Часто исследователи подчеркивали курьезную черту миллионера - скупость, мелочную расчетливость в вопросе собственных нужд (старый тулуп, халат и др. ). Но эта черта способна эпатировать лишь вчерашнюю гімназистку Соню и несколько ее мать (приличие нарушена, уважение может быть потеряна). Феноген же с восторгом говорит Маюфесу: «Халат миллионера!.. Видите, как богатеют. Еще вот такой есть кожух, аж тарахтит! Нового покупать не хочет, а от этого халата и от кожуха, поверьте, воняет!.. Вон как люди богатеют, учитесь!» [С, 283]. Тот же Феноген рассказывает о «оказию», когда через кожух швейцар не пускал Терентия Гавриловича в земский банк, на что Маюфес резонно и с почтением замечает: «Ну, не пускал, а как узнал, сразу пустил... Терентия Гавриловича и в рогожи узнают!» [2, 284].

И лишь тогда, как «мужицкий» одежда стала восприниматься как некая экстравагантность, Пузырь дает согласие пошить шубу или купить новый халат... Его размышления об изменении своего положения и необходимость соблюдения в связи с этим определенных условностей подаются в характер-ном монологе с седьмой явы второго действия:

«Пузырь. (сам) ... Первое шел за барышами вслепую, штурмом крошил направо и налево, плевал на все и знать не хотел человеческой молвы, а теперь такой пустяк тревожит! Снова, дочь только сказала, что над ней смеялись в гимназии, и меня аж в сердце кольнуло. Люди знают обо мне больше, чем я думал... Натурально: то со степи не вылезал, а теперь начал в люди выходит, и надо оглядываться - что люди скажут. И без людей плохо, и с людьми плохо... нельзя иначе (потрогал орден), кавалер!..» [2, 307].

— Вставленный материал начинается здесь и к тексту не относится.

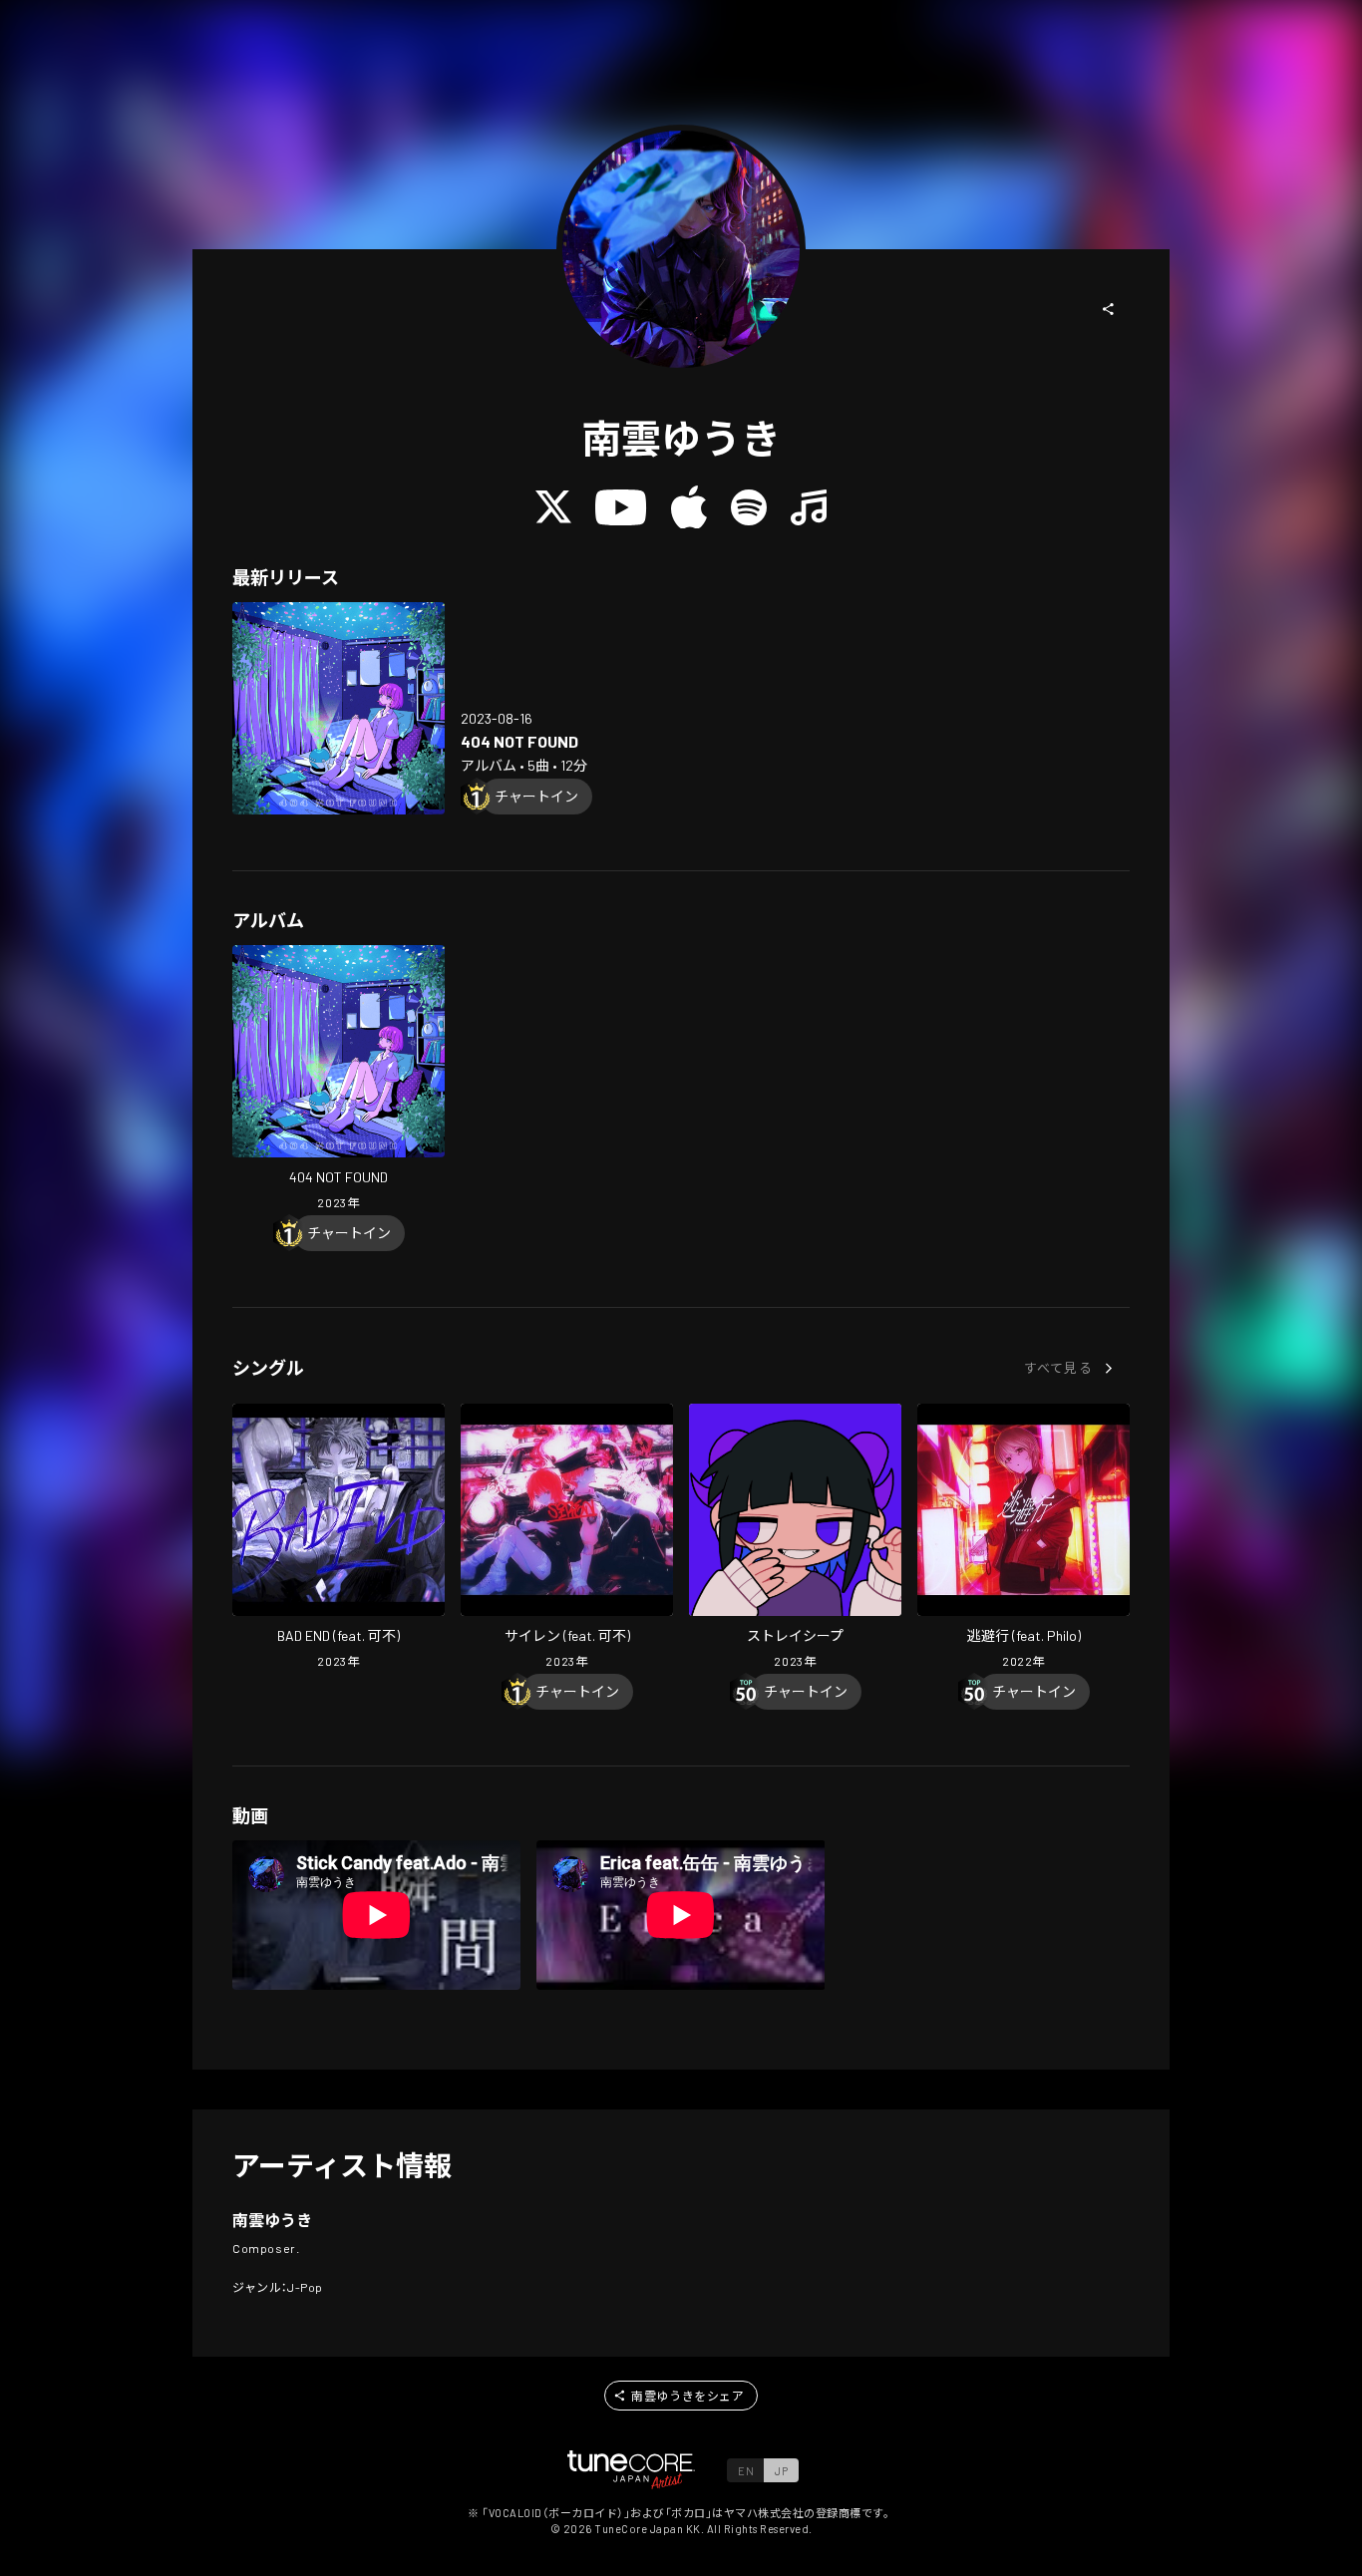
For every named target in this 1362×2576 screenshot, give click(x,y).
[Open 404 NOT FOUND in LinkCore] (338, 708)
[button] (1109, 309)
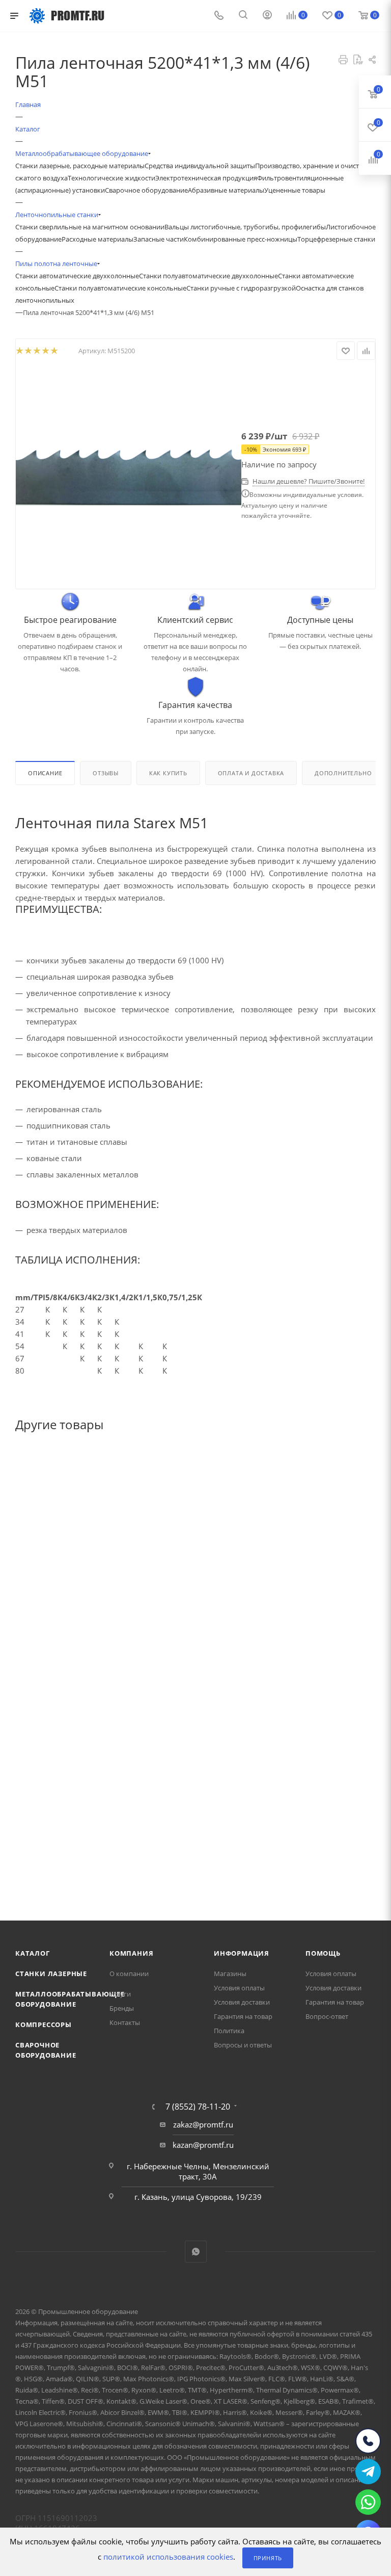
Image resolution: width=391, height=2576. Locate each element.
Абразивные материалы (226, 190)
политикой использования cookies (168, 2557)
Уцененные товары (294, 190)
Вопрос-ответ (326, 2016)
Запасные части (158, 239)
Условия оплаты (239, 1987)
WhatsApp (196, 2252)
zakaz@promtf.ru (203, 2124)
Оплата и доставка (251, 773)
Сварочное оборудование (146, 190)
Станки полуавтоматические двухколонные (208, 275)
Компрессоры (43, 2024)
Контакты (124, 2022)
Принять (268, 2558)
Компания (131, 1953)
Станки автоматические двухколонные (77, 275)
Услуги (120, 1994)
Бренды (121, 2008)
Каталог (32, 1953)
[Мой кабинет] (267, 16)
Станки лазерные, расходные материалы (80, 165)
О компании (129, 1973)
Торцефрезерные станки (336, 239)
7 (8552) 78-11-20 (197, 2106)
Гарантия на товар (243, 2016)
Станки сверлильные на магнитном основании (89, 226)
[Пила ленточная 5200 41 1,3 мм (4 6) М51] (128, 475)
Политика (229, 2030)
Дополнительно (343, 773)
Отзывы (106, 773)
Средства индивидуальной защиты (200, 165)
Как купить (168, 773)
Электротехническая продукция (206, 177)
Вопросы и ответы (243, 2044)
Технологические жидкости (111, 177)
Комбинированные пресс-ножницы (240, 239)
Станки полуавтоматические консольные (120, 288)
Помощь (323, 1953)
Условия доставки (242, 2002)
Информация (241, 1953)
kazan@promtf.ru (203, 2145)
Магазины (230, 1973)
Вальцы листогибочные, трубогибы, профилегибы (245, 226)
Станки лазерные (51, 1973)
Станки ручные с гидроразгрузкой (241, 288)
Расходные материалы (97, 239)
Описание (45, 773)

Нам становится понятной моральная обусловленность изменений в поведении персонажа, как было понятным и нежелание что-то менять в своих привычках (ощущение собственной силы и значимости, того, что и «в рогожи все узнают»). И в этом умении оценить обстановку, осмыслить свое новое состояние, трезво взвесить требования жизни относительно себя («начал в люди выходить») тоже проявляется сила и гибкость Пузыря. Эту огромную силу новейшего хозяина - агрария хорошо видела критика 30-х годов, и ее «потеряла» за комедийными, «компрометирующим», понижающими моментами критика 50-х гг. А таких моментов в комедии много. Очень уж хотелось И. Карпенко-Карем посмеяться, поиздеваться с миллионера (тем более, что реалии жизни давали для этого все основания) - и он смеялся, пытаясь смехом исправить человеческие пороки, невольно ослабляя саму суть образа. «Даже самые яркие бытовые комедии И. Тобилевича, - писал Я. Мамонтов, - насквозь пропитаны моральным отношением к персонажам, а не диалектическим пониманием их. И. Тобилевич не видел, что его Мошонки и Пузыри

были не только черствыми, некультурными хищниками - эксплуататорами, но и передовыми (на то время) хозяевами; что Харитокенки и Терещенко образовывали большое капиталистическое производство в сельском хозяйстве; что в диалектическом понимании это была положительная сила, экономичный двигатель того времени, когда "Украина ликвидировала пережитки феодализма и переходила к капитализму; что дело не в характере этих персонажей, а в самом «хозяйском колесе», в его закономерной, неизбежном историческом ходе» [Цитируемое сочинение Я. Мамонтова. - С. 200]. И все же, несмотря на критически-пренебрежительное отношение автора к своим персонажам - хозяев, он, как настоящий реалист, во множестве моментов показал эту силу, хотя, возможно, и не раскрыл до конца ее значение.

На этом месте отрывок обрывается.